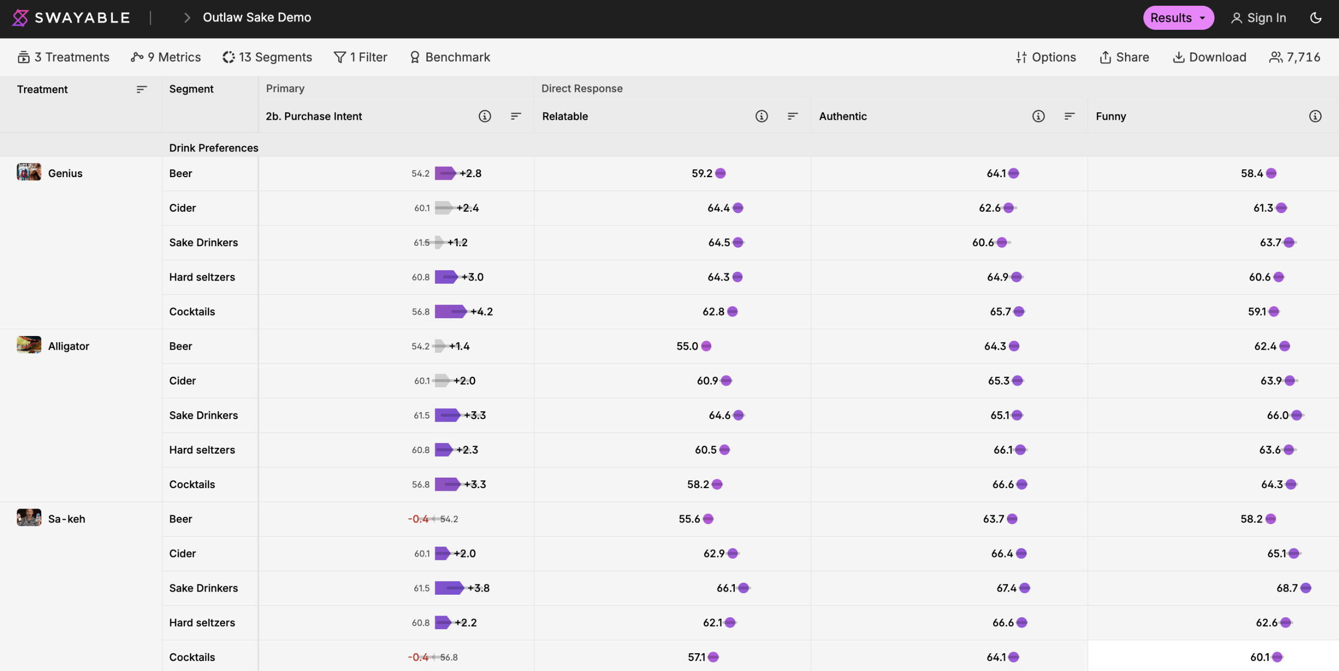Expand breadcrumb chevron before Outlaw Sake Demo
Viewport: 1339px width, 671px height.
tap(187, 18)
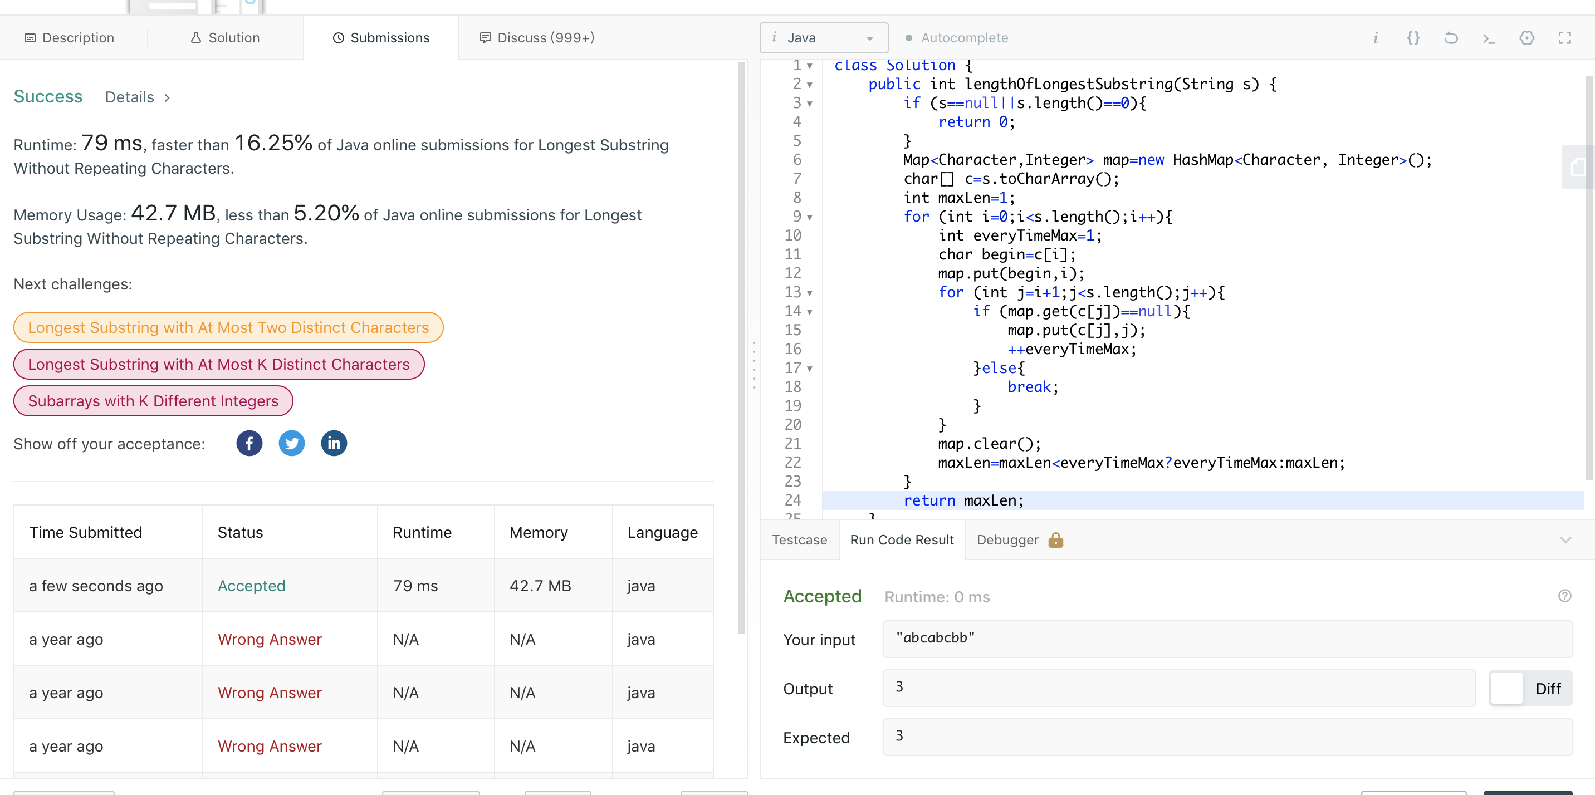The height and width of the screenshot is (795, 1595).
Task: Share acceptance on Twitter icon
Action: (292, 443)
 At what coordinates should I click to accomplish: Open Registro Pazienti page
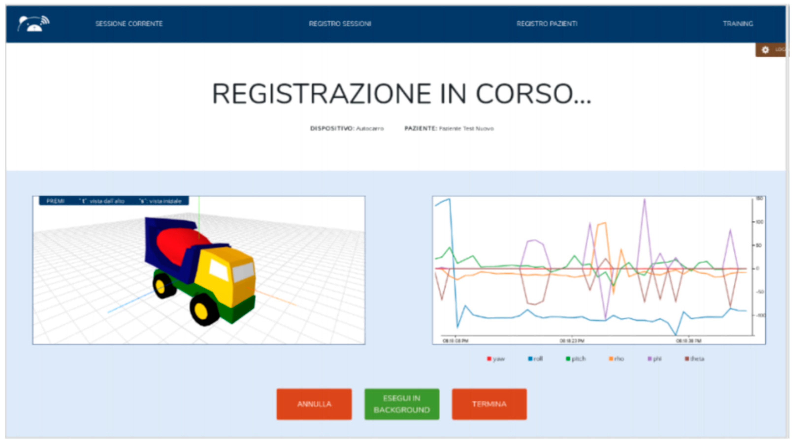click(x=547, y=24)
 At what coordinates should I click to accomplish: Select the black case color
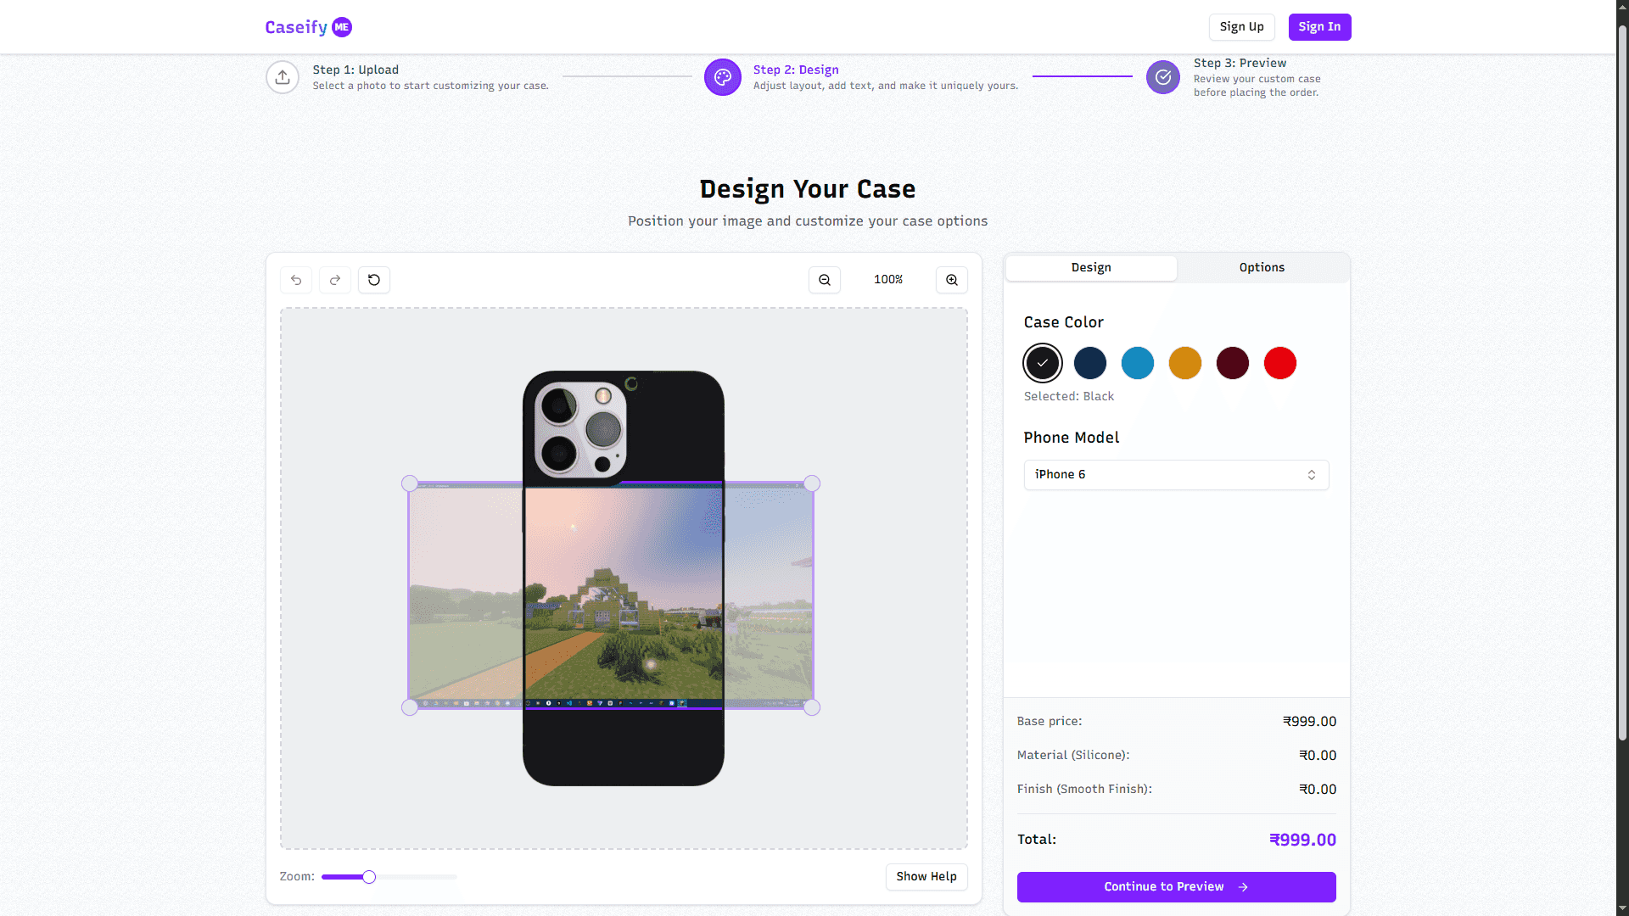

------

**PROBLEM**. Each line from the one that holds "At what coordinates should I click to accomplish: Open" through the final line of the data must be retyped exactly; the pictures must not appear.

**OUTPUT OF THE TASK**.
 At what coordinates should I click to accomplish: Open Registro Pazienti page
click(x=547, y=24)
 At what coordinates should I click to accomplish: Select the black case color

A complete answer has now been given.